Global-Chem / global-chem

A Knowledge Graph of Common Chemical Names to their Molecular Definition
https://globalchemistry.org/
Mozilla Public License 2.0
155 stars 21 forks source link

YL-1 Add Insect Sex Pheromones to GlobalChem #320

Open Lyq322 opened 1 week ago

Lyq322 commented 1 week ago

Add chemicals from Insect Sex Pheromones by Martin Jacobson to GlobalChem

Lyq322 commented 1 week ago

I could not find the R/S configuration for this molecule: 'd-10-acetoxy-cis-7-hexadecen-1-ol': 'OCCCCCC\C=C/CC(OC(=O)C)CCCCCC' Also, should I change the (+)/(-) and d/l in the smiles list to R/S so it is more consistent and easier to understand?

Lyq322 commented 4 days ago

I calculated the tanimoto similarity scores between this list and one of the tranches in the zinc database (AAAA): Screenshot 2024-09-12 at 11 02 50 PM I found that most of the molecules in this list is not similar to the any of the molecules in the zinc database tranche. The maximum tanimoto score was 0.3137 between these two molecules: From zinc database: Screenshot 2024-09-12 at 11 05 47 PM From SMILES list: image

Sulstice commented 4 days ago

Interesting, nice plot! It's probably because their combination algorithms are more drug designed base and less applicable to other chemical spaces.
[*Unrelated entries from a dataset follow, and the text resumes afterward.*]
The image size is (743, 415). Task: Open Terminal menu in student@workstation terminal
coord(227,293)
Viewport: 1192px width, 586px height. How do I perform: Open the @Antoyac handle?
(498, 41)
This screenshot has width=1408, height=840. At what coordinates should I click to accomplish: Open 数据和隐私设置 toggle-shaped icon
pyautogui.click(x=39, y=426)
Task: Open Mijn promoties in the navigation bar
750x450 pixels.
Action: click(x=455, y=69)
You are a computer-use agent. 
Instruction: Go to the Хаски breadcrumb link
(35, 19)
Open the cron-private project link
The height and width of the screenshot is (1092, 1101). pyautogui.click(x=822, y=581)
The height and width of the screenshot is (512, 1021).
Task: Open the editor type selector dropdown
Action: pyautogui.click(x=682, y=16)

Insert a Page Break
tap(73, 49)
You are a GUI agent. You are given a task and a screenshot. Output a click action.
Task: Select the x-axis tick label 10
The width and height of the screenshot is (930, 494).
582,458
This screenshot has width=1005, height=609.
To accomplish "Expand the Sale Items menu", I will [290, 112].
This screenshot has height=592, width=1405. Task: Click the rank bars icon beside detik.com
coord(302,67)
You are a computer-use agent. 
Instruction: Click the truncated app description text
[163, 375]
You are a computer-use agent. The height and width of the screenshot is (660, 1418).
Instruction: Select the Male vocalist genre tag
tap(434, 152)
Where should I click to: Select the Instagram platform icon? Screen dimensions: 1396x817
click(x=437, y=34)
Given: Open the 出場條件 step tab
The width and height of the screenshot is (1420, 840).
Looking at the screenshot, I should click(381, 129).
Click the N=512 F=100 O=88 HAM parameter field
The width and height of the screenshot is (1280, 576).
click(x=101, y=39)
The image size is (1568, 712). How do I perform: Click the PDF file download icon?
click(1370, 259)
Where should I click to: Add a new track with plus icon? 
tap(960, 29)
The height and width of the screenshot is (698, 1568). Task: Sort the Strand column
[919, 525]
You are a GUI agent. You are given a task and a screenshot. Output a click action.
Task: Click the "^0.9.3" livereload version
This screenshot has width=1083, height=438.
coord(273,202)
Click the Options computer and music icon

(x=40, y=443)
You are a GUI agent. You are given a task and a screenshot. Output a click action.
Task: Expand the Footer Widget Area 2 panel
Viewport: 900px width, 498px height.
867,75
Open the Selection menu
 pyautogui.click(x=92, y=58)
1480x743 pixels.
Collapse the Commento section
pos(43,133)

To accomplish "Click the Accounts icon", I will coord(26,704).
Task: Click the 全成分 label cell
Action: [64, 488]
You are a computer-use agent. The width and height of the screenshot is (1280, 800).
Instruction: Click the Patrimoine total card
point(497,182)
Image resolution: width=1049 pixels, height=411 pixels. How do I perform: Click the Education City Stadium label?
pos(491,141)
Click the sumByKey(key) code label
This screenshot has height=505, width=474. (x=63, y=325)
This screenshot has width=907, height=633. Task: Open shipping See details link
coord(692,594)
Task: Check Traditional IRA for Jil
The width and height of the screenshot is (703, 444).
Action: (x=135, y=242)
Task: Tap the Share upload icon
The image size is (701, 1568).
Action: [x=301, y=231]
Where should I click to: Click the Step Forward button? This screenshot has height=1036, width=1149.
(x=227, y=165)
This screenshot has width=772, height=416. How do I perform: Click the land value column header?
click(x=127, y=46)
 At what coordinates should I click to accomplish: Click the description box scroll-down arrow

Tanimoto scorring is pretty strict:


    tanimoto_scores = DataStructs.BulkTanimotoSimilarity(fp, ref_fps)
    dice_scores = DataStructs.BulkDiceSimilarity(fp, ref_fps)
    kulczynski_scores = DataStructs.BulkKulczynskiSimilarity(fp, ref_fps)
    mcconnaughey_scores = DataStructs.BulkMcConnaugheySimilarity(fp, ref_fps)
    onbit_scores = DataStructs.BulkOnBitSimilarity(fp, ref_fps)
    rogot_goldberg_scores = DataStructs.BulkRogotGoldbergSimilarity(fp, ref_fps)
    russel_scores = DataStructs.BulkRusselSimilarity(fp, ref_fps)
    sokal_scores = DataStructs.BulkSokalSimilarity(fp, ref_fps)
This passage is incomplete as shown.